» **Stored data**:
* * * * *

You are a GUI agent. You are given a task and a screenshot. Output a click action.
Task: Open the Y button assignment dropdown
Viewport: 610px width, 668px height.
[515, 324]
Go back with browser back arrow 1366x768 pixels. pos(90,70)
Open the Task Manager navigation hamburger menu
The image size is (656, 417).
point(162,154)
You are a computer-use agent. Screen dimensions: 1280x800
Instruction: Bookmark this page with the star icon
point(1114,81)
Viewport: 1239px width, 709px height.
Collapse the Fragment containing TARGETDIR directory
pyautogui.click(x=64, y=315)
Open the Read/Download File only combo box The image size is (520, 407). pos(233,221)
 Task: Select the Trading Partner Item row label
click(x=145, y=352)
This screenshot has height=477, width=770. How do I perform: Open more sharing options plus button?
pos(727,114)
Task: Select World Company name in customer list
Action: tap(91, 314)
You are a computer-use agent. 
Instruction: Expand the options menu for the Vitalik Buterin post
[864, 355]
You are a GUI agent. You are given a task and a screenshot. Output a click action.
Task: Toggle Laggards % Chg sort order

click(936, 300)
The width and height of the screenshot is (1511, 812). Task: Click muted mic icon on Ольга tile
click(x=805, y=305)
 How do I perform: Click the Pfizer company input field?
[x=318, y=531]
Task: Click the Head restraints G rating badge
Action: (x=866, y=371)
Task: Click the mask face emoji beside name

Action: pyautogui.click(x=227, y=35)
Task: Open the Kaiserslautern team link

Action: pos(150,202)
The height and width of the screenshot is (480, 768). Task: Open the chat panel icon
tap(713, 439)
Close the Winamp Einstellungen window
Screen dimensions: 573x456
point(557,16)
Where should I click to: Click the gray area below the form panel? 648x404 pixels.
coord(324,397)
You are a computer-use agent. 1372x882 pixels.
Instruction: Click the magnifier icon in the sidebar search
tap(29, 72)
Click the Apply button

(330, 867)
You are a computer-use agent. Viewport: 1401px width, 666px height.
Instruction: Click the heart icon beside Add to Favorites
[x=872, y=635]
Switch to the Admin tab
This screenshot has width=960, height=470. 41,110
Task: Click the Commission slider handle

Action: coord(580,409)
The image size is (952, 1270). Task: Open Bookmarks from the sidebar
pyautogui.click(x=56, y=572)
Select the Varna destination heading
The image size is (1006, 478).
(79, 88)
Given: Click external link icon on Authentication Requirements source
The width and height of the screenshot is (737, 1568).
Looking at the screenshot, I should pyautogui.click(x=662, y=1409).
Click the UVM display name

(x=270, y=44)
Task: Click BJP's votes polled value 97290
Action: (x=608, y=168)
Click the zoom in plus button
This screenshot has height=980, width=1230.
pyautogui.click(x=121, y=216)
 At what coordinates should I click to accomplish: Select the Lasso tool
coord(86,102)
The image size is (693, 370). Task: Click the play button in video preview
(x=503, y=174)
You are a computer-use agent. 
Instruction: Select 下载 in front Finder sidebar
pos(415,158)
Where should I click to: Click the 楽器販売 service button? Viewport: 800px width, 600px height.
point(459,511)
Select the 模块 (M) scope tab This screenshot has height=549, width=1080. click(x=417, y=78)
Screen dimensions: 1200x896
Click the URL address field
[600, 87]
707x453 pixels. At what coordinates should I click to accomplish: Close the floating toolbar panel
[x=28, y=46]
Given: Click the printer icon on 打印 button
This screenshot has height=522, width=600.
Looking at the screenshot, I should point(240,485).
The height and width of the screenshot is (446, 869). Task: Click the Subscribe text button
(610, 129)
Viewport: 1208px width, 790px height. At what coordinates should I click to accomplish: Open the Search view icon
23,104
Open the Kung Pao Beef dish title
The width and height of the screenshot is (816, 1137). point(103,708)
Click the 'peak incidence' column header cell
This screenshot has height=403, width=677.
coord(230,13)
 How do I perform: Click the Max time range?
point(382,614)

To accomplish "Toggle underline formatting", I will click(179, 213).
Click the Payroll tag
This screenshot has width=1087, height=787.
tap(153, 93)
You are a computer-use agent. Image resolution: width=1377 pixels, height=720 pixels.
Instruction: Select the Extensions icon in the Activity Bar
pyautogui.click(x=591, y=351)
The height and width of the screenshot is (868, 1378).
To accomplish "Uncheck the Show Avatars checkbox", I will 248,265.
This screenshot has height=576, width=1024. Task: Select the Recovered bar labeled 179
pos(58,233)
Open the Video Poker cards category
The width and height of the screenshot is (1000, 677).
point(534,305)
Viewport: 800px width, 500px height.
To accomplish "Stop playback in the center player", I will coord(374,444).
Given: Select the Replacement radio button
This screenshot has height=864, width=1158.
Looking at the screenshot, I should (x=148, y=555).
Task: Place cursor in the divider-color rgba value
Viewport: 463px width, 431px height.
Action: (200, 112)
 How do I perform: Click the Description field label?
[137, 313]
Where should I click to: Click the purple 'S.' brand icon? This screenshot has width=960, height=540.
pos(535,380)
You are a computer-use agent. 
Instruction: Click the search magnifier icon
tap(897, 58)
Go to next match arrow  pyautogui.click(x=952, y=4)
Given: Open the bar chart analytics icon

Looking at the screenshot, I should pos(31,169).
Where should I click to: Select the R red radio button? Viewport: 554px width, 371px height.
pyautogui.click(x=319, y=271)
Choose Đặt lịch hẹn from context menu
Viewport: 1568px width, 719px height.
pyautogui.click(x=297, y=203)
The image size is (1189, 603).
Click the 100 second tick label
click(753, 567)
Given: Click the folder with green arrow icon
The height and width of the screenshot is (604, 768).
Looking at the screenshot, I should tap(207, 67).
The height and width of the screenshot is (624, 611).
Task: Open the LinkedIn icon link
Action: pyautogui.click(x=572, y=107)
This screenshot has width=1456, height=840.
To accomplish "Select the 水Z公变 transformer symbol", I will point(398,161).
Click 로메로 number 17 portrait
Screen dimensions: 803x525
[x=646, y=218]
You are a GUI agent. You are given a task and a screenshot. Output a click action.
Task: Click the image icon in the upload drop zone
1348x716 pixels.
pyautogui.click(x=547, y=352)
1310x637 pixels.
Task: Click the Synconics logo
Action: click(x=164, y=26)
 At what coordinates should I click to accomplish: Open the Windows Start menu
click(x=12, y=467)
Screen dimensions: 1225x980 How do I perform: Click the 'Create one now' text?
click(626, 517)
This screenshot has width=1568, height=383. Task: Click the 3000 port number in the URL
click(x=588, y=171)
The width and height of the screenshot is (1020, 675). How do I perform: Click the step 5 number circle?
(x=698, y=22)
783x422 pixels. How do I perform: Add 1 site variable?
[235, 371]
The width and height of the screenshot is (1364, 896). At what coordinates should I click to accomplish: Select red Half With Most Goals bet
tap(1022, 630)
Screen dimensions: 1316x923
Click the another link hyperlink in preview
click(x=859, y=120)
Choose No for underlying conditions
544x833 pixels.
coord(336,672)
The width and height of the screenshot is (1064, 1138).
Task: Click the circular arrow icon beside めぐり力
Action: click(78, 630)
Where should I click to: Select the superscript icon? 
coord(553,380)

* * * * *

» **Work to complete**: Copy the records above exactly, from the first line through the line containing "Viewport: 1239px width, 709px height.", and include nothing else.

» **Your solution**:
You are a GUI agent. You are given a task and a screenshot. Output a click action.
Task: Open the Y button assignment dropdown
Viewport: 610px width, 668px height.
[515, 324]
Go back with browser back arrow 1366x768 pixels. pos(90,70)
Open the Task Manager navigation hamburger menu
The image size is (656, 417).
point(162,154)
You are a computer-use agent. Screen dimensions: 1280x800
Instruction: Bookmark this page with the star icon
point(1114,81)
Viewport: 1239px width, 709px height.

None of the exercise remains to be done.